** Tâche **
Recopiez sans rien changer le passage du texte sur les ouvriers blessés, de "36: Cet endurcissement" à "pour le gouvernement.".

36: Cet endurcissement graduel, cette habileté que l'on prend peu à peu pour étouffer en soi la voix de l'humanité, est très finement analysé par M. Emmery, dans sa brochure sur l'Amélioration du sort des ouvriers dans les travaux publics (1837). Il parle spécialement des ouvriers blessés dans les travaux dangereux que les entrepreneurs font pour le gouvernement.

«Un entrepreneur qui aura le cœur bien placé, pourra, une première fois, peut-être même plusieurs fois d'abord, secourir des ouvriers blessés; mais quand cela se renouvelle, quand les secours s'accumulent, ils deviennent trop pesants; l'entrepreneur compose alors avec lui-même: il se défend de ses premiers mouvements de générosité, il en restreint insensiblement les applications, et il diminue d'une manière plus notable le chiffre de chaque secours. Il remarque que dans ses ateliers les plus dangereux, lui entrepreneur ne reçoit aucune plus-value à ce titre, et qu'au contraire il est obligé de payer à ses ouvriers une plus forte journée. Or, cette plus forte journée lui semble bientôt le prix des accidents à craindre. Ces secours additionnels lui paraissent au-dessus de ses moyens. L'ouvrier blessé n'est d'ailleurs pas assez ancien dans le chantier; l'ouvrier malade n'est pas des plus adroits, des plus utiles, etc. C'est-à-dire que le cœur s'endurcit par l'habitude, souvent par la nécessité, que toute charité s'éteint bientôt, que le peu de secours accordé n'est même plus réparti suivant une rigoureuse justice pour tous, et que le seul résultat de toutes les émotions généreuses que devraient faire naître d'aussi tristes tableaux, se réduit à quelques gratifications accordées arbitrairement et calculées, non sur les besoins réels des familles écrasées, mais dans l'intérêt à venir du chantier ou des travaux de l'entrepreneur.»

37: La différence entre le père et le fils, c'est que celui-ci, qui n'a pas été ouvrier, connaissant moins la fabrication, sachant moins les limites du possible et de l'impossible, est quelquefois plus dur par ignorance.

** Extraits de données **
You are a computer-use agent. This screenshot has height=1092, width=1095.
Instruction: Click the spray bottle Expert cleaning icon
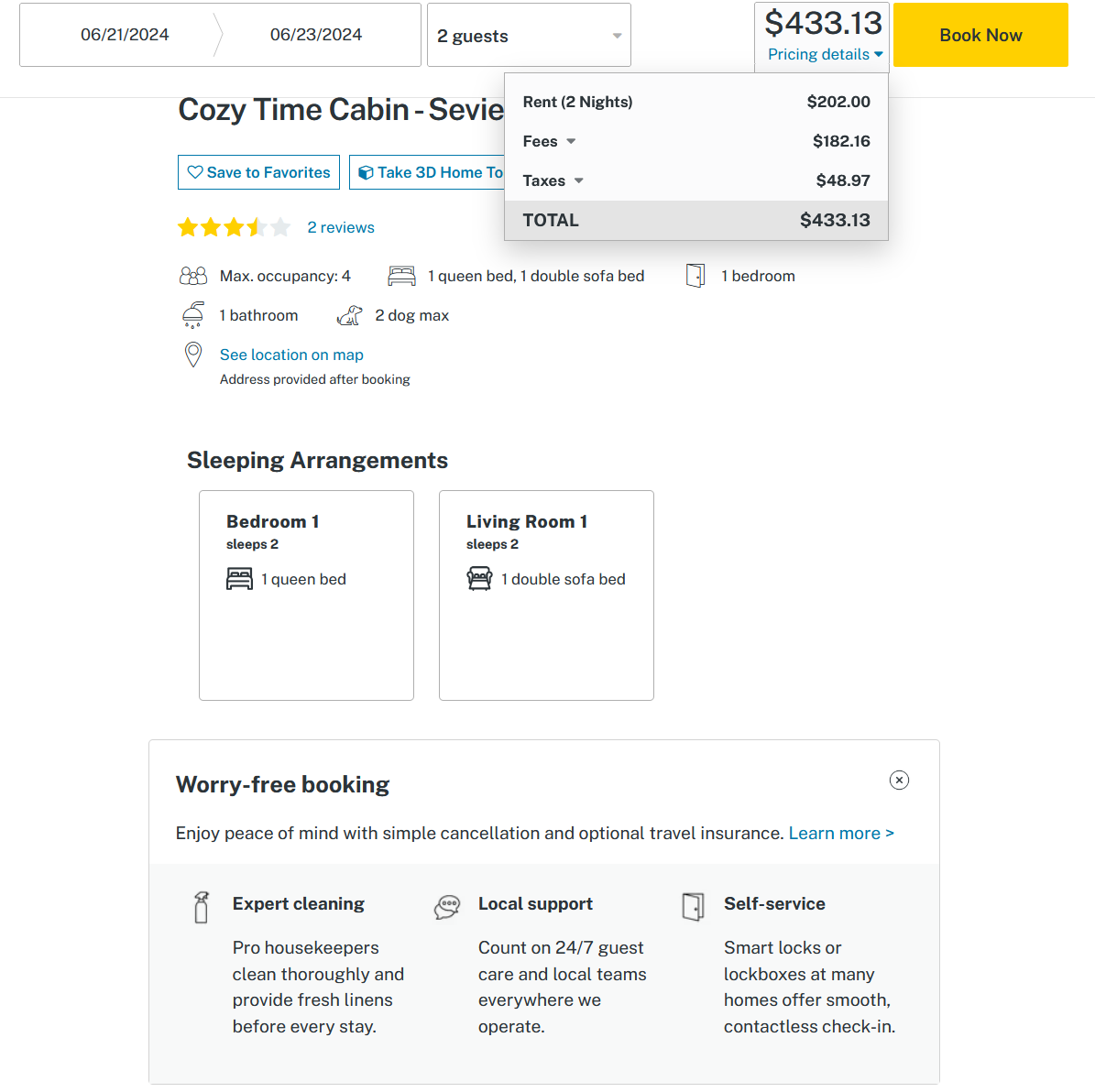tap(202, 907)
...
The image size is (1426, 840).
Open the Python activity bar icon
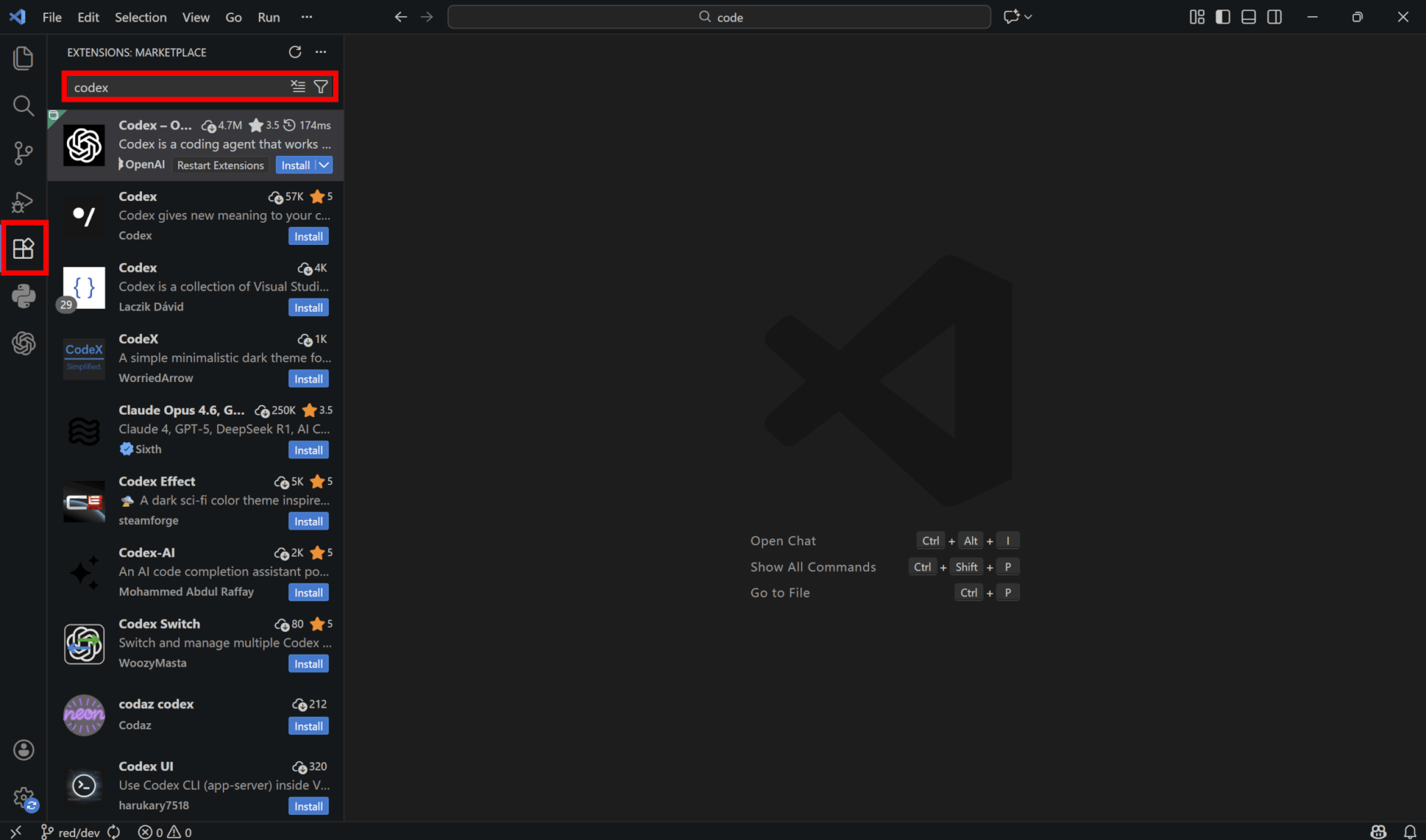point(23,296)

** Réponse **
36: Cet endurcissement graduel, cette habileté que l'on prend peu à peu pour étouffer en soi la voix de l'humanité, est très finement analysé par M. Emmery, dans sa brochure sur l'Amélioration du sort des ouvriers dans les travaux publics (1837). Il parle spécialement des ouvriers blessés dans les travaux dangereux que les entrepreneurs font pour le gouvernement.